Appeal from the PCRA Order Dated September 15, 2017 In the Court of Common Pleas of Philadelphia County Criminal Division at No.: CP-51-CR-0635851-1990

BEFORE: BENDER, P.J.E., STABILE, and MURRAY, JJ.

MEMORANDUM BY STABILE, J.: FILED APRIL 06, 2020 Appellant Johnnie J. Rivera pro se appeals from the September 15, 2017 order of the Court of Common Pleas of Philadelphia County (“PCRA court”), which dismissed as untimely his third petition under the Post Conviction Relief Act, 42 Pa.C.S.A. §§ 9541-46. Upon review, we affirm.

The facts and procedural history of this case are undisputed.
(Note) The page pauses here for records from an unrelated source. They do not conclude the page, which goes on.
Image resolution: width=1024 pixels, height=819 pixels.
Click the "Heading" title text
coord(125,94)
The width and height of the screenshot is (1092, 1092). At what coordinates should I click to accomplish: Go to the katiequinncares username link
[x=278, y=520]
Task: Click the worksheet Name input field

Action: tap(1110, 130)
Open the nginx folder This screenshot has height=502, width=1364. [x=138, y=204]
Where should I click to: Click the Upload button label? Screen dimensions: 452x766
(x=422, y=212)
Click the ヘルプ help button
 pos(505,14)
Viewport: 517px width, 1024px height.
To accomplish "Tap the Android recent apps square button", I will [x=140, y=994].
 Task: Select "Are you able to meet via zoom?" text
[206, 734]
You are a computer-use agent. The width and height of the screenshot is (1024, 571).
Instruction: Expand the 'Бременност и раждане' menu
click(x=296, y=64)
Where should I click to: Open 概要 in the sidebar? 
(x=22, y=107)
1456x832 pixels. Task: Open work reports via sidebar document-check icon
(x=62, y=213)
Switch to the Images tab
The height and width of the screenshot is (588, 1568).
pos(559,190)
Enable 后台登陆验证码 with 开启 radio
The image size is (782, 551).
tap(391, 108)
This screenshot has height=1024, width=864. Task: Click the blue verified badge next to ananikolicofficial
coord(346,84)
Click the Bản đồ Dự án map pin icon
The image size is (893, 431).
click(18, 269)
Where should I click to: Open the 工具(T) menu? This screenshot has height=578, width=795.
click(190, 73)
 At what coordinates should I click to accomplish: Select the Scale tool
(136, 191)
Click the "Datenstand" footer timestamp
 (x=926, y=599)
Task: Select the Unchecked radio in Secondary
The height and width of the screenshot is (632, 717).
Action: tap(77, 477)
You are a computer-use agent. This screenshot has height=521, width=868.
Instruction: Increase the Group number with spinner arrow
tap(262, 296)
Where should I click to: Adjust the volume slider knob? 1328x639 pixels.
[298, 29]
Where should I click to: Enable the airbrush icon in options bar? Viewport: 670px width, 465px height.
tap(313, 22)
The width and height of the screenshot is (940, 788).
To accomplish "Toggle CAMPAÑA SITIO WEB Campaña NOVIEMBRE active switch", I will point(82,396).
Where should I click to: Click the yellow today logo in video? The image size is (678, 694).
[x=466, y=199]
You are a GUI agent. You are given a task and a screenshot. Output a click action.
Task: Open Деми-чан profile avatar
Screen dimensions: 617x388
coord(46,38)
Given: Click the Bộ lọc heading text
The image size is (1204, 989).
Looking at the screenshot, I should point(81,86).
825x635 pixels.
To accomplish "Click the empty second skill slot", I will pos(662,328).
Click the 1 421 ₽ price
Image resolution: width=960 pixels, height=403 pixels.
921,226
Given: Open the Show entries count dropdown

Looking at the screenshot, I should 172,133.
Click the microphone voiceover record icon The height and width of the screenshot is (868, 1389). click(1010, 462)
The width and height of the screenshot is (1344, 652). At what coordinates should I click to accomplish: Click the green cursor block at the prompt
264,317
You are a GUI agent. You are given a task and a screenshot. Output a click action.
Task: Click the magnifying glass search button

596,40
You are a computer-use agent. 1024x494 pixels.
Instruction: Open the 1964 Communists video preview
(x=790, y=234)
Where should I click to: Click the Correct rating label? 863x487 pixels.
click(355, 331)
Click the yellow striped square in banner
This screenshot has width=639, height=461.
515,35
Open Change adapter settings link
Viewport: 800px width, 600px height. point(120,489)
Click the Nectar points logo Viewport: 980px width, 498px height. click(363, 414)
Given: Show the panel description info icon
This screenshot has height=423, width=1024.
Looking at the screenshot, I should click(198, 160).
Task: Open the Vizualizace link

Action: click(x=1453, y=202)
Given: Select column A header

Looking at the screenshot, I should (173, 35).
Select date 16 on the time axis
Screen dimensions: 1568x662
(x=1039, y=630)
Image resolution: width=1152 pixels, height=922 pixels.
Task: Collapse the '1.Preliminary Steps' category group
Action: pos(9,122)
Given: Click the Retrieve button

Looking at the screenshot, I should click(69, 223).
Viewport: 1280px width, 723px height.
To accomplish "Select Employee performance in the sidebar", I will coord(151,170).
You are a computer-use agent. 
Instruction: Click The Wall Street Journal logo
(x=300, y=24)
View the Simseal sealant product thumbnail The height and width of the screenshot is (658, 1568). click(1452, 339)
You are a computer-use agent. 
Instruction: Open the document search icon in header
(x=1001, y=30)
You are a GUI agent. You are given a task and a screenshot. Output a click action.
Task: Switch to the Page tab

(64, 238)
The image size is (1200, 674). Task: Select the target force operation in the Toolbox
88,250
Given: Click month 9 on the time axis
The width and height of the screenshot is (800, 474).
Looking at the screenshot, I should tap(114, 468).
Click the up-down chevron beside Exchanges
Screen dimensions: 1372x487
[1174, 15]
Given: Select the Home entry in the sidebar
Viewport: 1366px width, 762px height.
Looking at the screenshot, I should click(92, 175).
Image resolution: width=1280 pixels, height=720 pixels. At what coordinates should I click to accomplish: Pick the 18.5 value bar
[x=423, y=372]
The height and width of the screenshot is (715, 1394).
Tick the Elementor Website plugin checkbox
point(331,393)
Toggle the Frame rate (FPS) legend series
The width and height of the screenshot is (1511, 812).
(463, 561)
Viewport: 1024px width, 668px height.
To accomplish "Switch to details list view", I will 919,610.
As summarized by a prior panel of this Court on appeal relating to Appellant’s first PCRA petition: [In connection with the killing of Elsie Olmeda,] Appellant was arrested in May of 1990 and charged with murder, voluntary manslaughter, robbery, burglary, criminal conspiracy, and possession of an instrument of crime (PIC).1 On February 27, 1991, he pled guilty to, and was sentenced to life imprisonment for, first-degree murder. He also pled guilty to the remaining charges; but sentencing was deferred for these.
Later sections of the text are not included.